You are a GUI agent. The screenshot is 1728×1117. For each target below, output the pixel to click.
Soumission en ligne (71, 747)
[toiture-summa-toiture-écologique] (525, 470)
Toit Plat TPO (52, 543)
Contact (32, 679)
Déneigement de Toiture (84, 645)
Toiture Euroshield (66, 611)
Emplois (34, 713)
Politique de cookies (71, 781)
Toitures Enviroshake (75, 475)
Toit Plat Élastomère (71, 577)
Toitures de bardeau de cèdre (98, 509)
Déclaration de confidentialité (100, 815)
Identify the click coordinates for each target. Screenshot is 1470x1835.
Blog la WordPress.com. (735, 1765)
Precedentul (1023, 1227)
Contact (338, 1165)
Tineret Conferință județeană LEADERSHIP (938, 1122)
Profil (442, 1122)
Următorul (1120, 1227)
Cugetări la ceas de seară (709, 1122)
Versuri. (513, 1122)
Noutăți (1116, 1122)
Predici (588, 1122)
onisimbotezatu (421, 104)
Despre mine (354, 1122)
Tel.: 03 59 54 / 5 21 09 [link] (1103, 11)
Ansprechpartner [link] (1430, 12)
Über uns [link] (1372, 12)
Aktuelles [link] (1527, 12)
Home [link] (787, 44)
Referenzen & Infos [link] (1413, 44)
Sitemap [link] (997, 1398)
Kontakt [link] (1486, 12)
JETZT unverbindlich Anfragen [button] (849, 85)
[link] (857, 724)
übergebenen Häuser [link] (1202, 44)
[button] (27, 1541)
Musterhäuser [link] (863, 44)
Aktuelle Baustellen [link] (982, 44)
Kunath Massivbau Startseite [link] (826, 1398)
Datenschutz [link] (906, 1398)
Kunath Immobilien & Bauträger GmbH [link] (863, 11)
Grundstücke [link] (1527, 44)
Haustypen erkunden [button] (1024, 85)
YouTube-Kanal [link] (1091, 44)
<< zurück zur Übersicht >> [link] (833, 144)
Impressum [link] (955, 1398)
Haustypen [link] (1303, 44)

▬▬▬▬▬▬▬▬▬▬

- **What to do**: Your task is to repeat the records exactly. Begin at their first line and stop after the line containing "Kunath Massivbau Startseite".

- **Answer section**:
You are a GUI agent. The screenshot is 1728×1117. For each target below, output the pixel to click.
Soumission en ligne (71, 747)
[toiture-summa-toiture-écologique] (525, 470)
Toit Plat TPO (52, 543)
Contact (32, 679)
Déneigement de Toiture (84, 645)
Toiture Euroshield (66, 611)
Emplois (34, 713)
Politique de cookies (71, 781)
Toitures Enviroshake (75, 475)
Toit Plat Élastomère (71, 577)
Toitures de bardeau de cèdre (98, 509)
Déclaration de confidentialité (100, 815)
Identify the click coordinates for each target. Screenshot is 1470x1835.
Blog la WordPress.com. (735, 1765)
Precedentul (1023, 1227)
Contact (338, 1165)
Tineret Conferință județeană LEADERSHIP (938, 1122)
Profil (442, 1122)
Următorul (1120, 1227)
Cugetări la ceas de seară (709, 1122)
Versuri. (513, 1122)
Noutăți (1116, 1122)
Predici (588, 1122)
onisimbotezatu (421, 104)
Despre mine (354, 1122)
Tel.: 03 59 54 / 5 21 09 [link] (1103, 11)
Ansprechpartner [link] (1430, 12)
Über uns [link] (1372, 12)
Aktuelles [link] (1527, 12)
Home [link] (787, 44)
Referenzen & Infos [link] (1413, 44)
Sitemap [link] (997, 1398)
Kontakt [link] (1486, 12)
JETZT unverbindlich Anfragen [button] (849, 85)
[link] (857, 724)
übergebenen Häuser [link] (1202, 44)
[button] (27, 1541)
Musterhäuser [link] (863, 44)
Aktuelle Baustellen [link] (982, 44)
Kunath Massivbau Startseite [link] (826, 1398)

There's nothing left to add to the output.